Work to complete>
• 1. Duplicate the passage of the CoSyDy meeting page from "This is a meeting" to "which were discussed.".
• 2. According to the CoSyDy meeting page, in what room are all the talks held?
• 3. Resume the CoSyDy meeting page after its final sentence.

Text for analysis>
+++

Monday 15 November 2010
OrganiserS: Colm Connaughton (Warwick) Robert Mackay (Warwick) and Mauro Mobilia (Leeds)
This is a meeting of the London Mathematical Society supported network CoSyDy.
This meeting is now over but here is a link to a blog post by Alan Winfield about some of the topics which were discussed.
All talks will be in Room B3.02 Mathematics Institute, Zeeman Building
- 12:45 Buffet Lunch in the Mathematics Institute common room
- 13:25 Welcome from the organisers
- 13:30-14:30 J. Pitchford (York) Optimal foraging for the stupid
- 14:30-15:00 A.Winfield (UWE) Swarm Robotics: a short review
- 15:00-15:30 A. Ali (Warwick) Pattern formation through genetic drift at expanding population fronts
- 15:30-16:00 Tea in the Mathematics Institute Common Room
- 16:00-17:00 R. Erban (Oxford) Individual-based models for collective behaviour
- 17:00-17:30 T. House (Warwick) How germs use us to move around
- 17:30 Wine and snacks in the Mathematics Institute Common Room
J. Pitchford (York) Optimal foraging for the stupid
"How should I move to find food efficiently?" - a simple question with some disappointingly complicated answers. I will argue that the complexities involved can be interesting, mathematically tractable, and important in setting mathematical biology within its ecological and evolutionary context. Empirical and theoretical studies argue in favour of diffusive random walks, superdiffusive Levy walks, or combinations and generalisations of the two. I will explain how such studies can be vulnerable when confronted with biological reality, both in terms of data analysis and in the interpretation of idealised toy models. The talk will be motivated by "stupid" fish larvae foraging in unpredictable seas, but the ideas apply generally to evolution constrained by uncertain trade-offs.

+++

Extracted records>
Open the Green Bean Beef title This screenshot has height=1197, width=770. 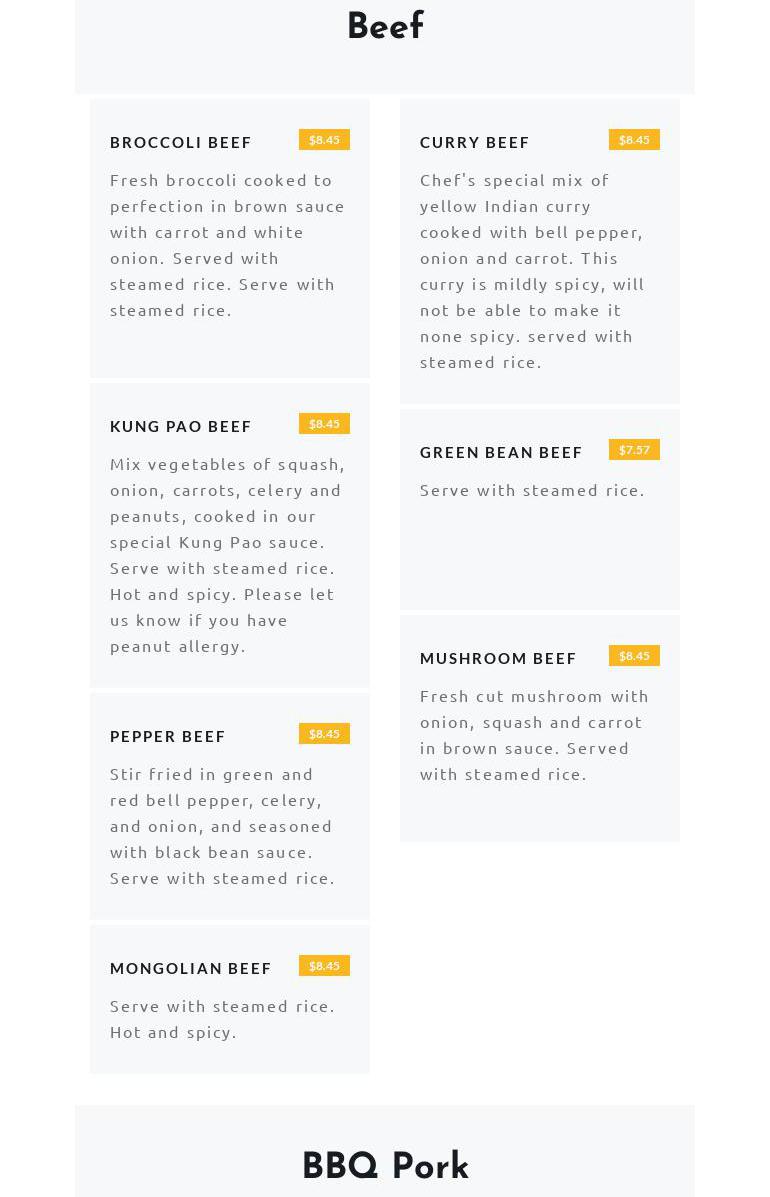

+++

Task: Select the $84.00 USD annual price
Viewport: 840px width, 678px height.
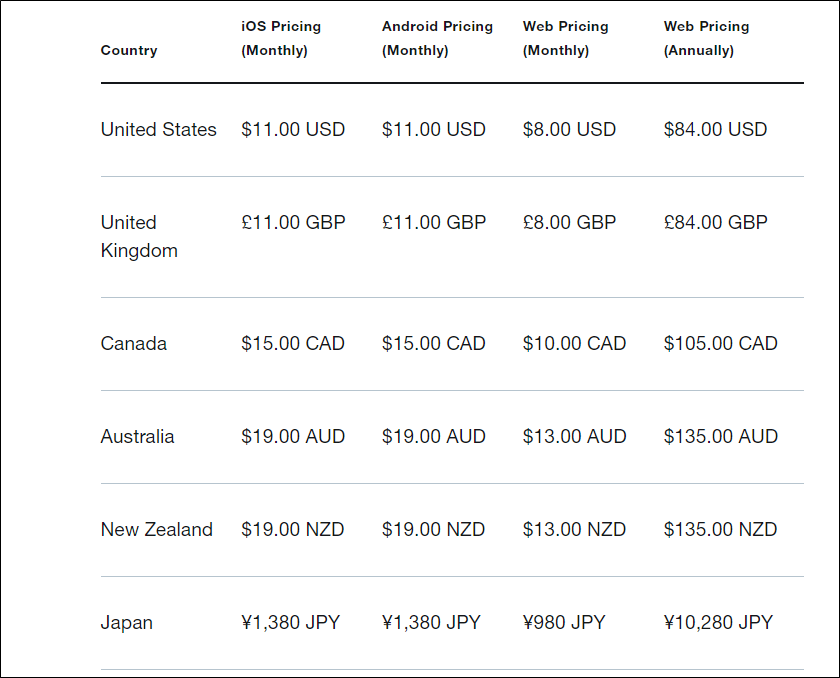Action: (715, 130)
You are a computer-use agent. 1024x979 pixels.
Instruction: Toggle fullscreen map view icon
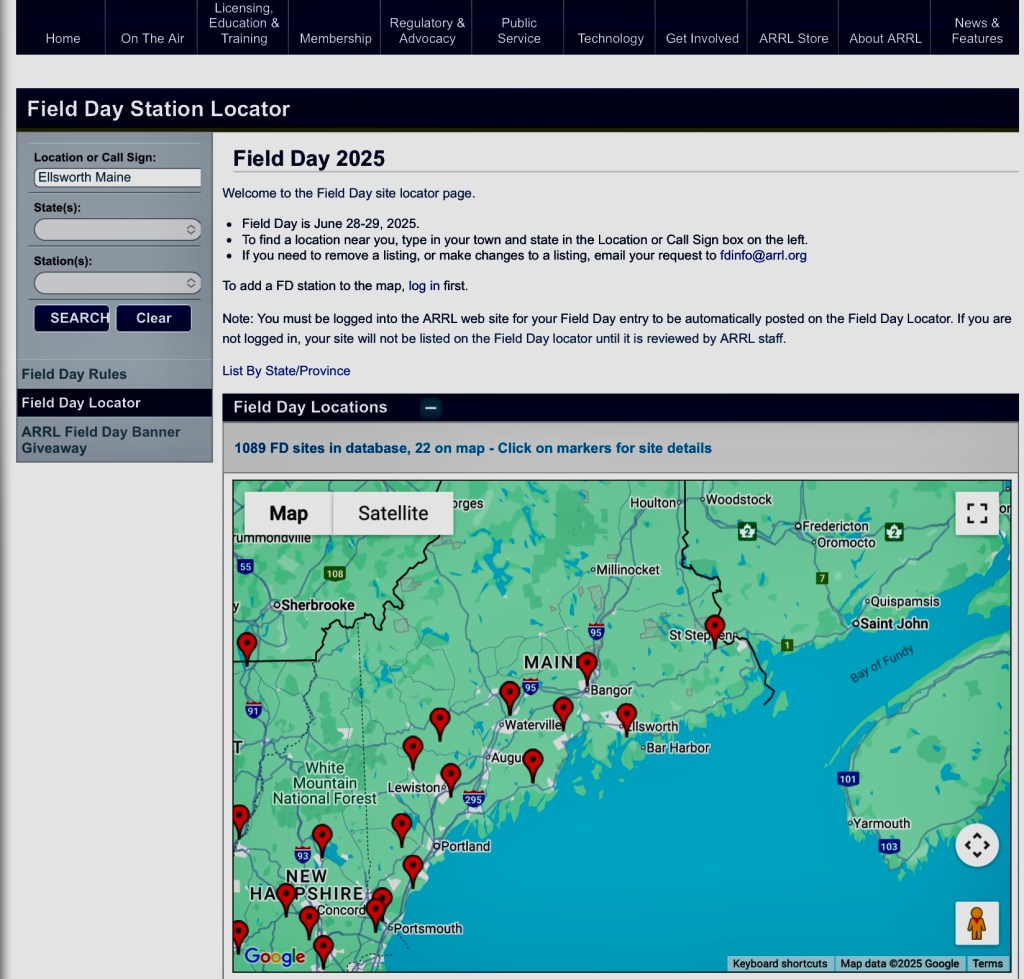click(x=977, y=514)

+++

Your responses>
• 1.
This is a meeting of the London Mathematical Society supported network CoSyDy.
This meeting is now over but here is a link to a blog post by Alan Winfield about some of the topics which were discussed.

• 2. Room B3.02, Mathematics Institute, Zeeman Building.

• 3.
A.Winfield (UWE) Swarm Robotics: a short review
Swarm robotics is a new approach to multi-robot systems in which control is completely decentralised and distributed. Inspired by the self-organising collective behaviours of social insects each robot has a simple set of behaviours with local sensing and communications. The overall desired system behaviours emerge from the local interactions between robots, and between robots and their environment. The promise of swarm robotics is that it offers the potential of highly adaptable, scalable and robust systems, able to tolerate the failure of many individual robots without loss of overall system (i.e. swarm) functionality. The challenge however, is how to design the emergent, self-organising properties of the swarm, and how to assure safe and dependable operation. This talk will introduce swarm robotics, illustrating the state-of-the-art with respect to current research, both within the Bristol Robotics Lab and elsewhere.
T. House (Warwick) How germs use us to move around
The spatial spread of infectious diseases of humans used to be captured by standard diffusion-based methods: the black death spread through Europe in waves, at walking speed. Modern pandemics in an interconnected world, like the SARS outbreak or H1N1v swine influenza, take place against the background of a highly interconnected world and can cross continents in days. I will discuss how network theory can help
give insights the spatial spread of human pathogens.
R. Erban (Oxford) Individual-based models for collective behaviour
We will discuss individual-based modelling of biological systems, with a focus on locusts and bacteria. We will review mathematical approaches based on self-propelled particle models and velocity jump processes. Connections between individual-based models and macroscopic modelling approaches (based on partial differential equations) will also be discussed.
A. Ali (Warwick)
We investigate the nature of genetic drift acting at the leading edge of range expansions, building on recent results in [Hallatschek et al., Proc. Natl. Acad. Sci., 104(50): 19926–19930 (2007)]. A well-mixed population of two fluorescently labeled microbial species is grown in a circular geometry. As the population expands, a coarsening process driven by genetic drift gives rise to sectoring patterns with fractal boundaries, which show a nontrivial asymptotic distribution. Using simplified lattice-based Monte Carlo simulations as a generic caricature of the above experiment, we present detailed numerical results to establish a model for sector boundaries as time-changed Brownian motions. This is used to derive a general one-to-one mapping of sector statistics between circular and linear geometries, which leads to a full understanding of the sectoring patterns in terms of annihilating diffusions.